╔══

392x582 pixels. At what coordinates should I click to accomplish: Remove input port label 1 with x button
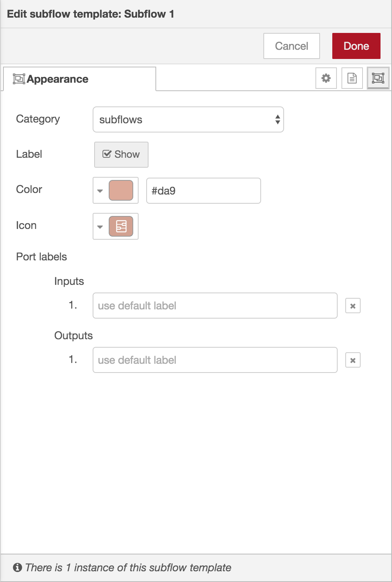pyautogui.click(x=353, y=305)
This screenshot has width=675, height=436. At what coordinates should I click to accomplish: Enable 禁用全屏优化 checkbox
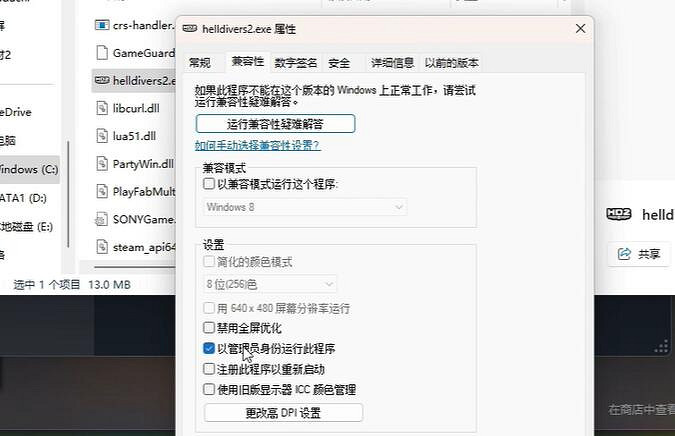point(209,328)
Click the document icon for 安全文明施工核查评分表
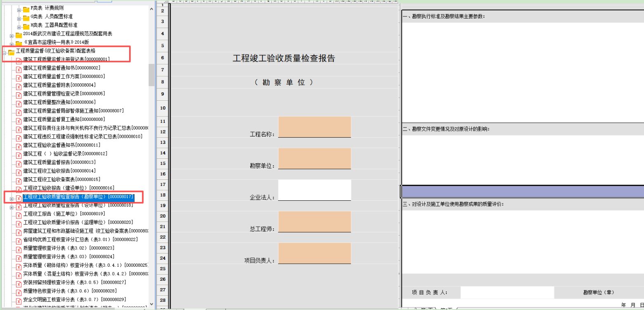The width and height of the screenshot is (644, 310). click(18, 300)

╚══

Copy out the whole listing word for word, except for any picture it includes.

Response area:
392x582 pixels. At what coordinates should I click to accomplish: Remove input port label 1 with x button
pyautogui.click(x=353, y=305)
This screenshot has width=675, height=436. At what coordinates should I click to accomplish: Enable 禁用全屏优化 checkbox
point(209,328)
Click the document icon for 安全文明施工核查评分表
The width and height of the screenshot is (644, 310). click(18, 300)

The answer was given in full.